What the task requires → An exact transcription of all the data is required; the pictures are to be left out.
[[ Given data, beginning ]]
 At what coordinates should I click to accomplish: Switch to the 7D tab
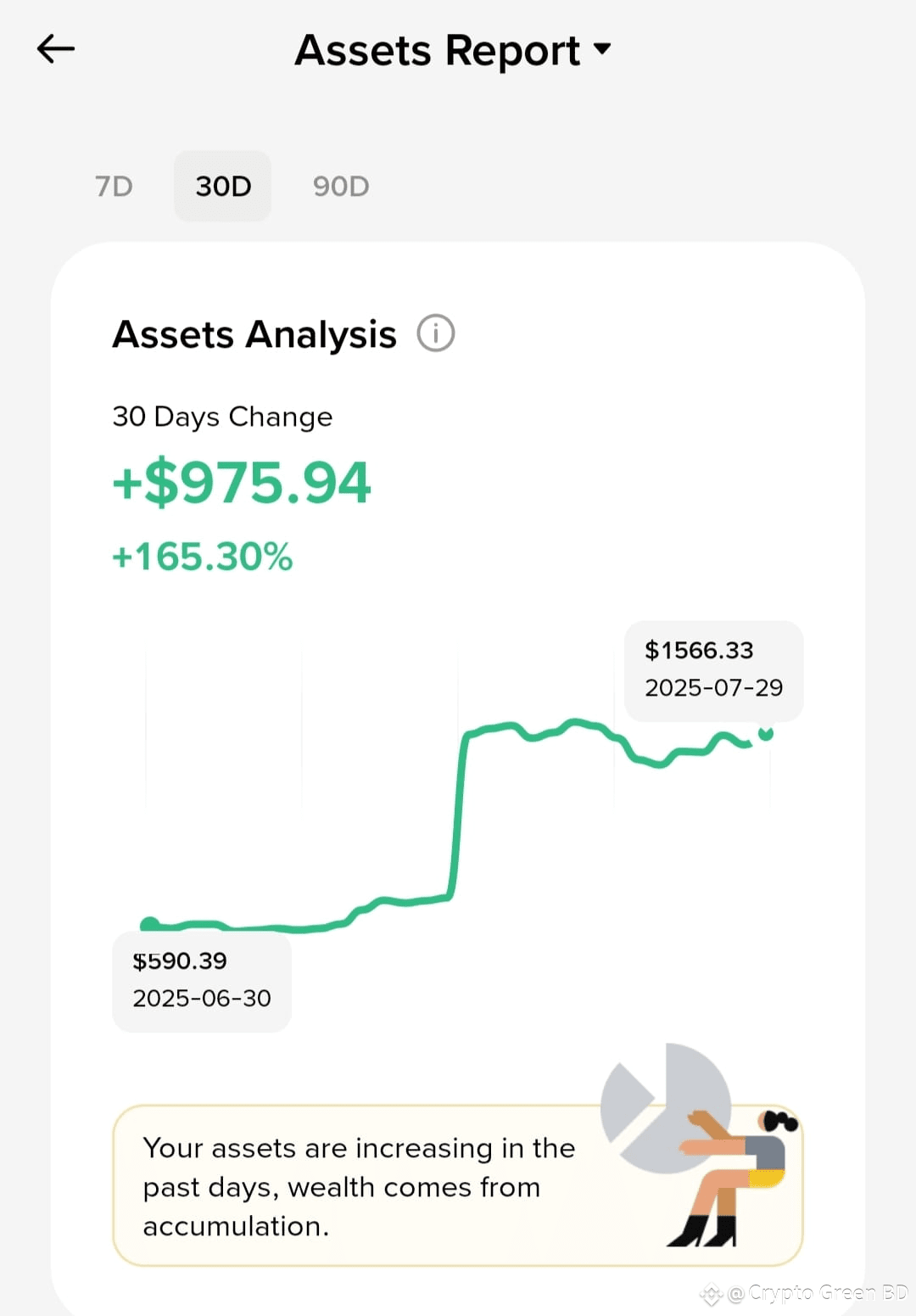coord(114,186)
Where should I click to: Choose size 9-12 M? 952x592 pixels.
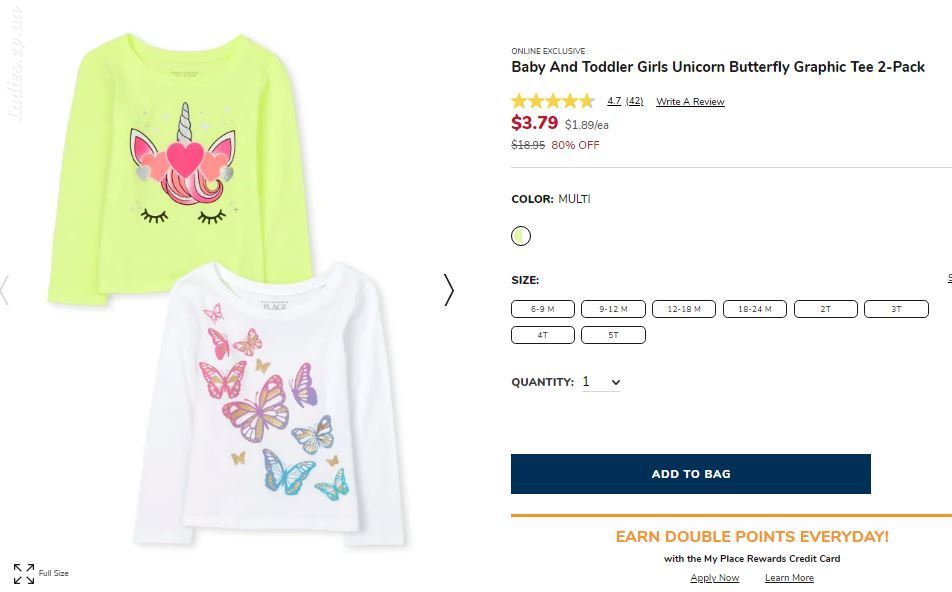[x=613, y=309]
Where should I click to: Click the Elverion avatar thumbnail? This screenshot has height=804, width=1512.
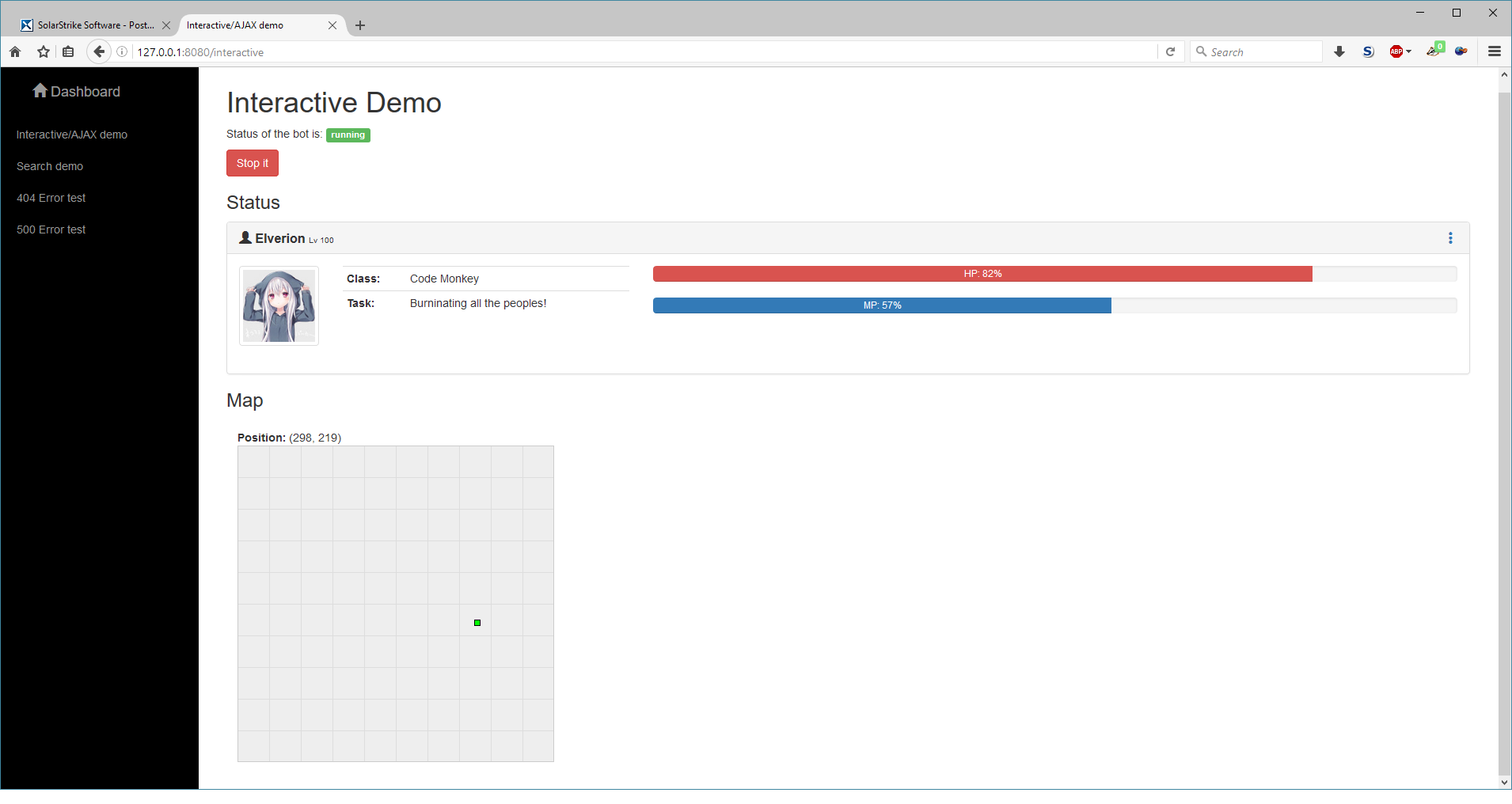[x=279, y=305]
[[ Given data, end ]]
Task answer →
 At what coordinates should I click to accomplish: Switch to the 7D tab
coord(114,186)
Where should I click to: Choose size 9-12 M? 952x592 pixels.
[x=613, y=309]
Where should I click to: Click the Elverion avatar thumbnail? This screenshot has height=804, width=1512.
[x=279, y=305]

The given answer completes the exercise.